------ Source data ------

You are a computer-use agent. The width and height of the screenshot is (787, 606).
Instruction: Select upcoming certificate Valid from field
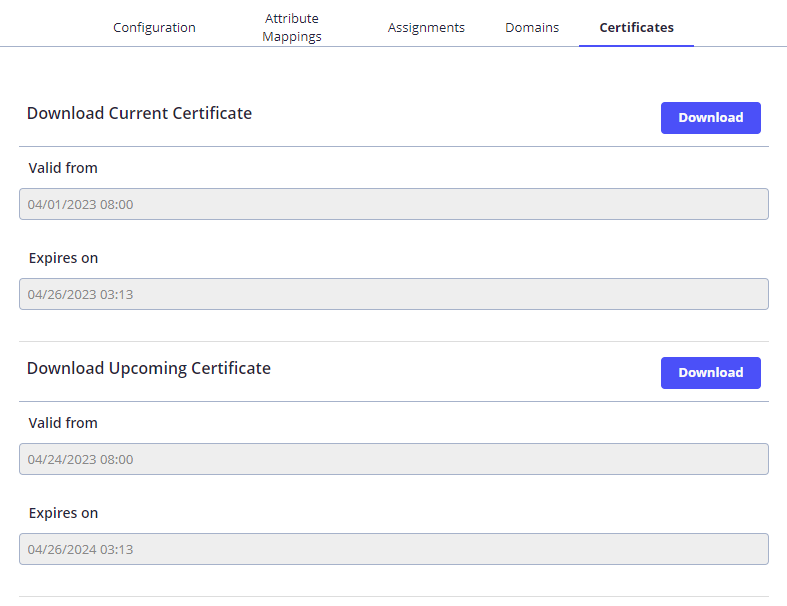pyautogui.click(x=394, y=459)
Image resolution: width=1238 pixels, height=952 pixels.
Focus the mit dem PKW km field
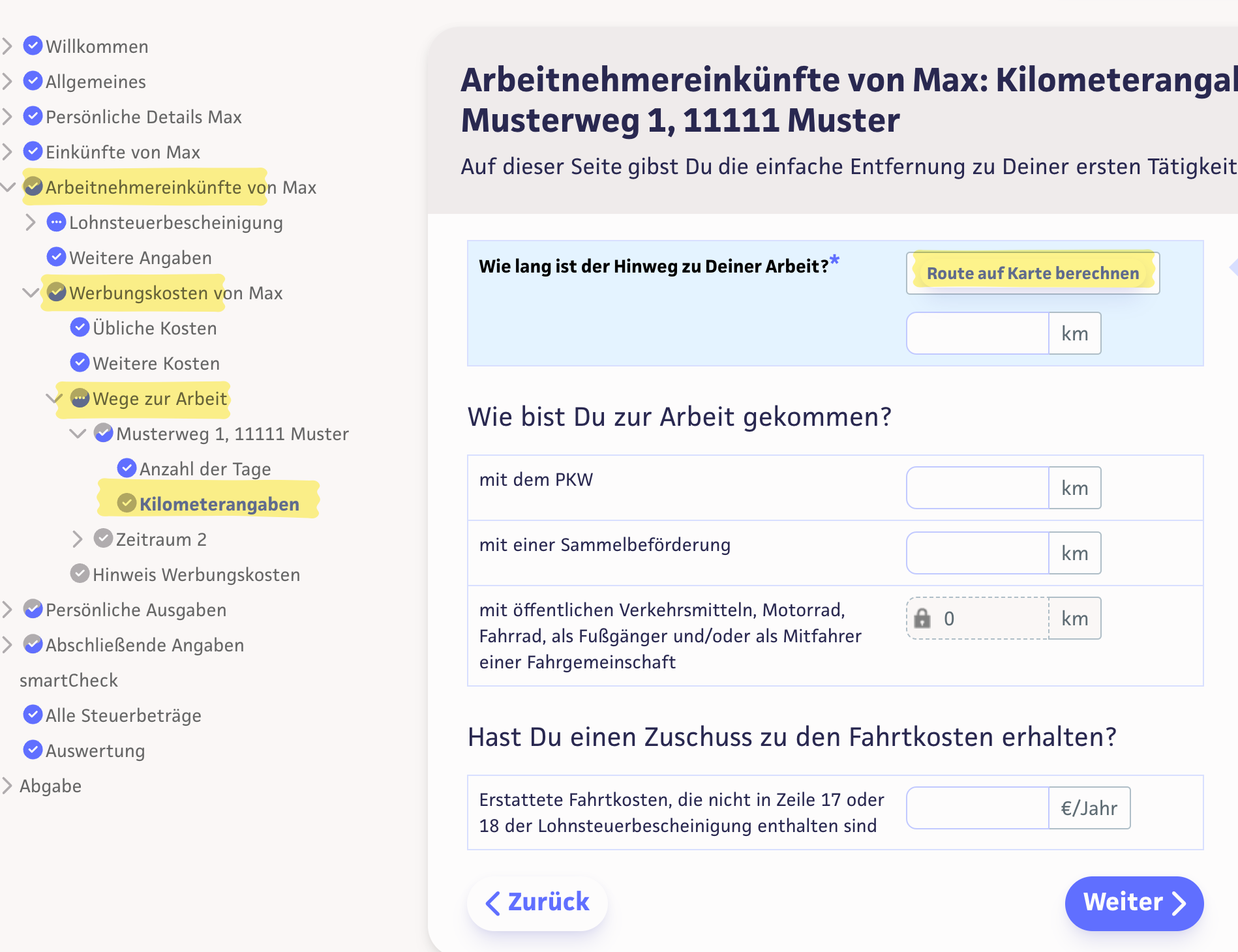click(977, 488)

------
------ Source data ------

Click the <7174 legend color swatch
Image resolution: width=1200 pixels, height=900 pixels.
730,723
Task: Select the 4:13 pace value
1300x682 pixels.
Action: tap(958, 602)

------
------ Source data ------

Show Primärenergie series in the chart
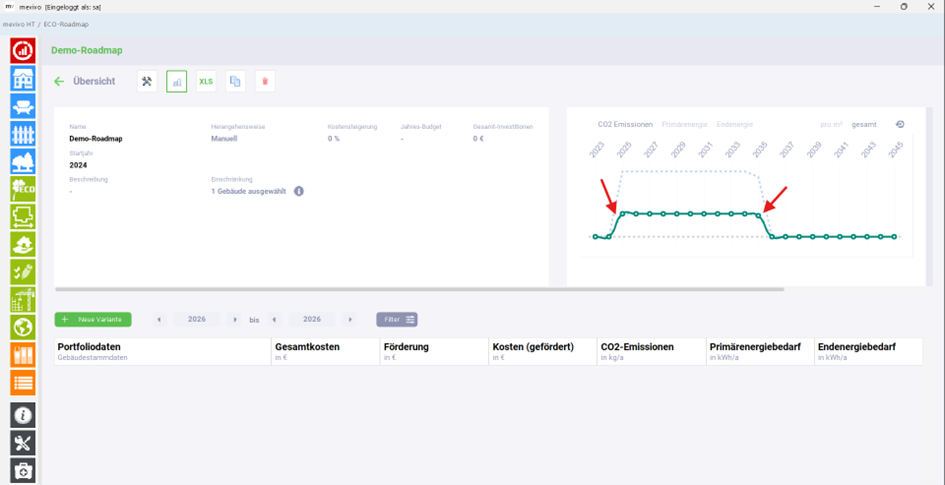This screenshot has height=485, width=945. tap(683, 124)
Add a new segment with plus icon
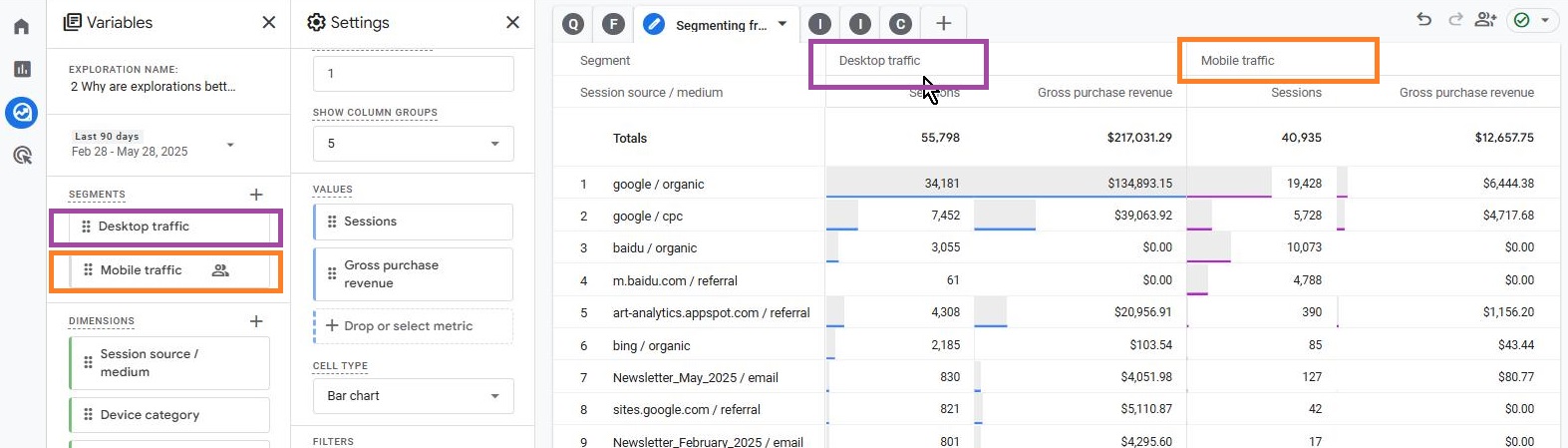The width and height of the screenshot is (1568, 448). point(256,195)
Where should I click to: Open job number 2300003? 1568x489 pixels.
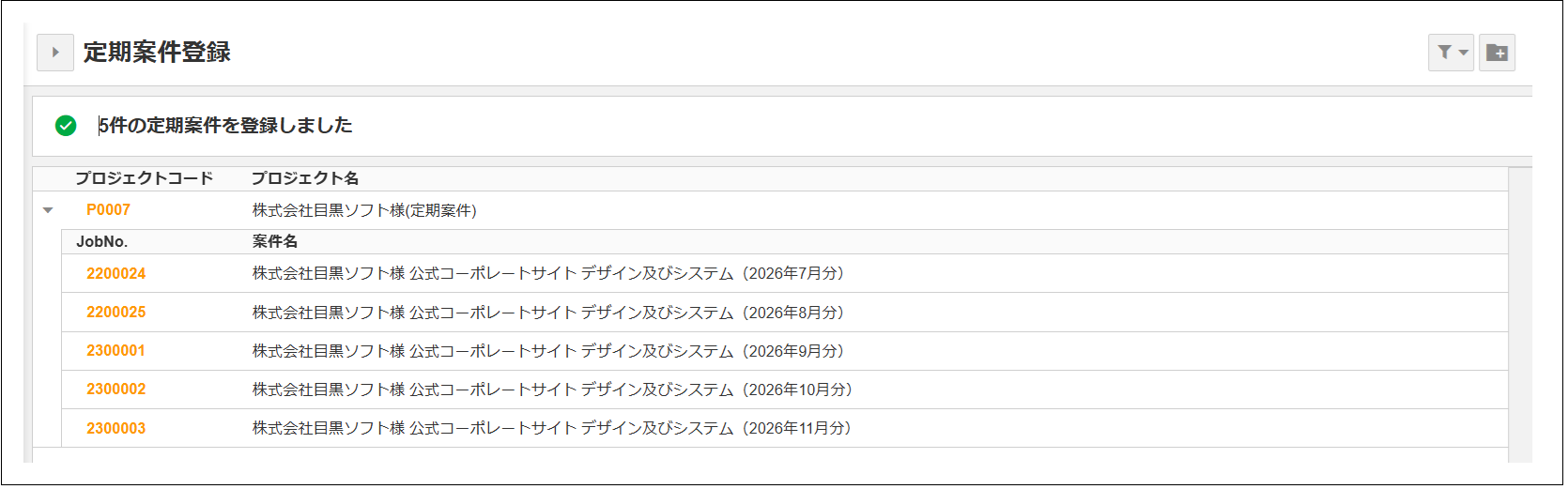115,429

------

**Exercise:** Using the material above, transcribe exactly the lines from the one holding "You are a computer-use" to the one holding "Image resolution: width=1238", both ends kept. Do not carry over any pictures.

**Exercise output:**
You are a computer-use agent. The width and height of the screenshot is (787, 606).
Instruction: Select upcoming certificate Valid from field
pyautogui.click(x=394, y=459)
Image resolution: width=1238 pixels, height=952 pixels.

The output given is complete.